A microcontroller is a computer chip that is like a mini-computer. Your PC can do lots of things and is a 32-bit processor with lots of performance, memory and peripherals. An 8-bit microcontroller is a smaller version of this which solves smaller problems, has smaller amounts of memory and less sophisticated peripherals. The 8-bit microcontroller is ideal for adding "smarts" to everyday appliances like when your coffee machine turns on in the morning at a certain time. Another example, there are probably 10-20 8-bit microcontrollers in your car. One to control the power windows. Another to control the dimming in your lighting... get the picture?So.... basically I define what features will go onto new microcontrollers - how much performance, program memory and which interfaces are required for our customers target applications. I have to made decisions about trade-offs between features and the cost of the device. Microchip has hundreds of different microcontrollers - all with different amounts of memory, performance and with interfaces that will connect to things from USB (like on your PC) to Ethernet (for connection to the internet) to wireless protocols to something as simple as an analog-to-digital converter or serial interface. They range in price from $0.10 to $10 each depending on complexity.
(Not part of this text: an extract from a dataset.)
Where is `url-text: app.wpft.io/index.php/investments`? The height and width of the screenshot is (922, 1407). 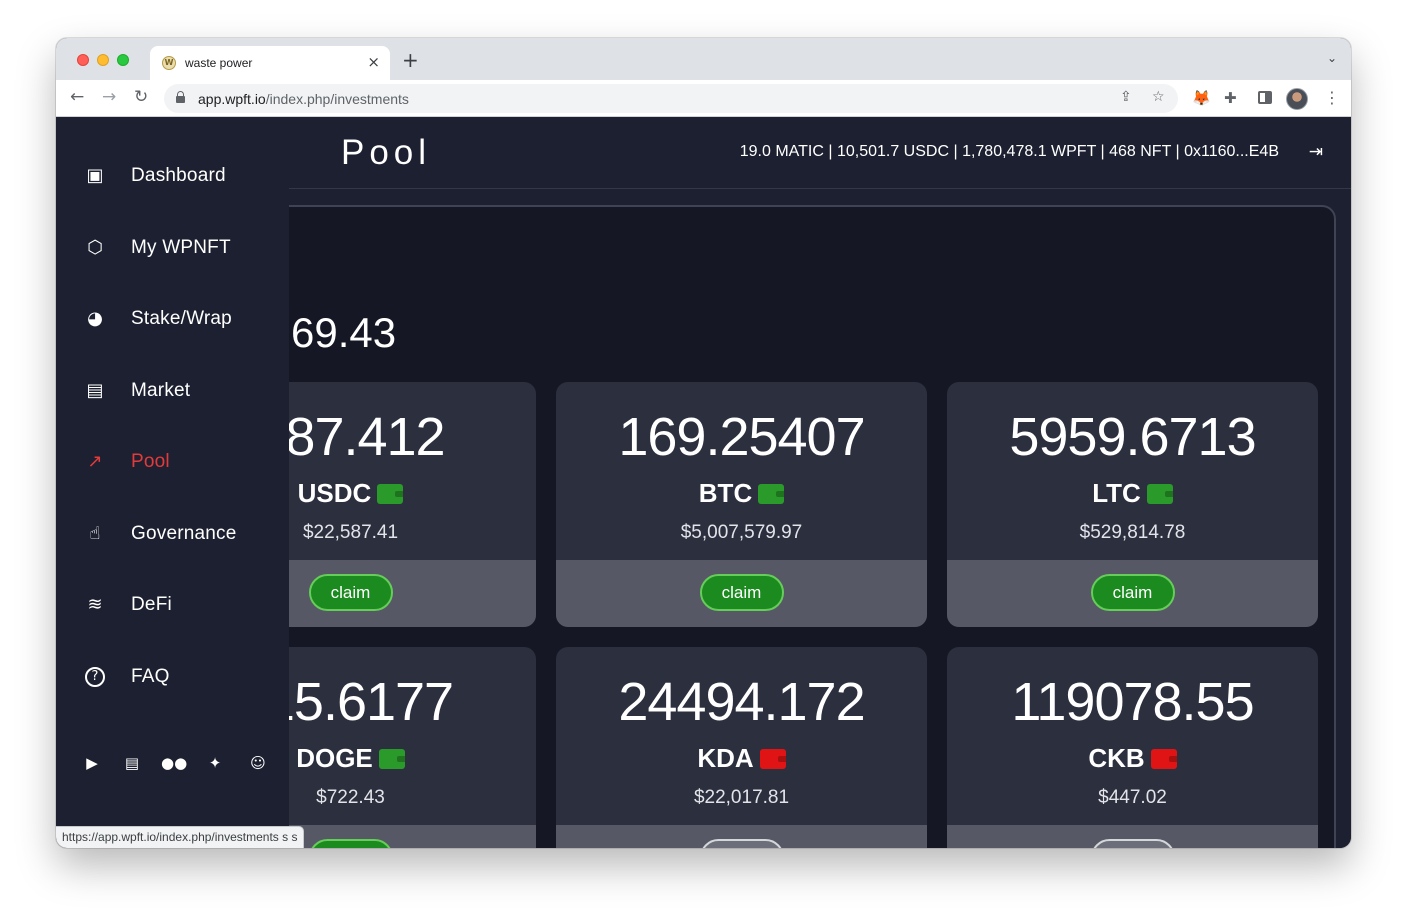 url-text: app.wpft.io/index.php/investments is located at coordinates (304, 99).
You still awake? Well once I define a new product, I write a business plan to justify its creation. This includes analyzing the market for this product, analyzing the competitors, and doing a financial analysis to see if it is worth investing in the development of the proposed device. If the business plan is approved by all of the key players (marketing, design, applications, architecture, management) then we assign a team to design the product. I assist with the development by trying to represent the voice of the customer.
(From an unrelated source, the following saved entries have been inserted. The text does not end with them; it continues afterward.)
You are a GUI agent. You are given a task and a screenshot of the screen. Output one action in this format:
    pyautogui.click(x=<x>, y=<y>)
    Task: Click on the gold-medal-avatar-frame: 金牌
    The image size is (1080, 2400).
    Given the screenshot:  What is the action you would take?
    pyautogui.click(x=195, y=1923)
Once the device is designed, it has to be manufactured in a fab. Then we get back initial chips which I use for early adopter programs and to gain momentum in the market in anticipation of the product launch. I have to make sure all of the supporting collateral is in place - datasheets, press announcements, webpages, development tools, and then we officially launch the new device in the marketplace with a press release, training the worldwide sales force and often times we have a corresponding advertising campaign which runs in technical magazines.
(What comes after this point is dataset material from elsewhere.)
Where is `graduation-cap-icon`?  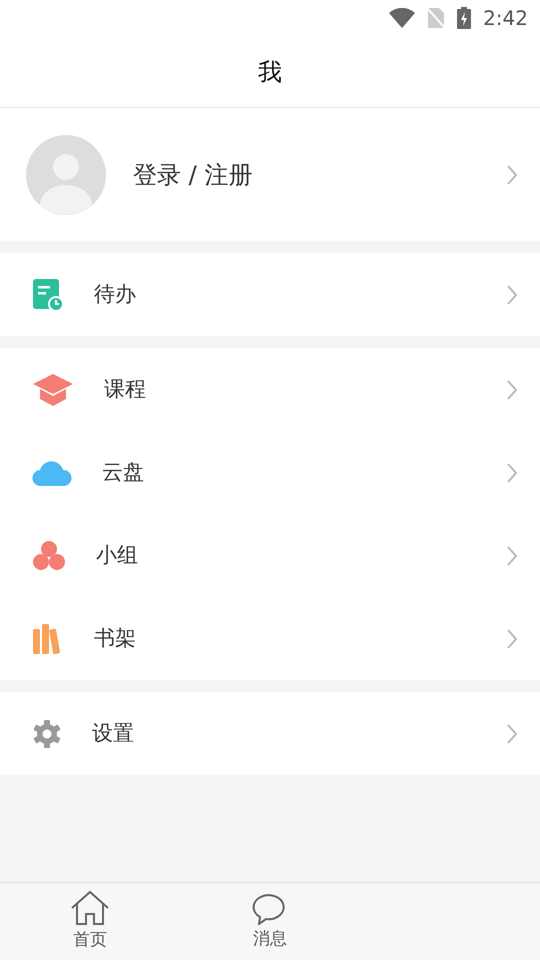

At any given time I have a few products at various stages in this process. I interface mostly with the engineers and the sales team and act as a translator between them. But I also visit customers in order to understand their application requirements. I get about 60 emails a day which are questions from customers or sales people or engineers. I spend about 4 hours most days in meetings. In 99% of these meetings I am the only female. I speak a foreign language that involves lots of acronyms, NPSR reports, Baan flags, Stellent input screess, NPPS meetings, and pieces of technology called PPS, MSSP, SPI, I2C, and ZigBee. Who knew when I decided on electrical engineering to get that minority scholarhip money that the question "So what do you do?" would be so hard to answer??
So the new short answer will be: I am a marketing engineer, you really don't want to know any more. Let's talk about something more interesting and relevant to the world we live in because I already spent too much time thinking about work for the week!
2 comments:
Do you only define new products based on a customer's already expressed need, or do you define new products to try to sell them to a customer that doesn't know he/she wants it yet?
I'm not sure if my question is clear. I mean, does a customer call you and say, "I'm building a product that does XYZ and it requires a microcontroller that does ABC." Then you go define all the features and such? Or, do you define the features of a new microcontroller and THEN go out and try to sell it to customers?
And after you explain that, can you tell me what a transistor does? Just kidding!
Both - Certainly we take direct customer input into account, but we also try to anticipate the customer and market needs and define future-looking features they don't even know they need yet!
You've got the transistor thing down - or do you need another bar napkin tutorial??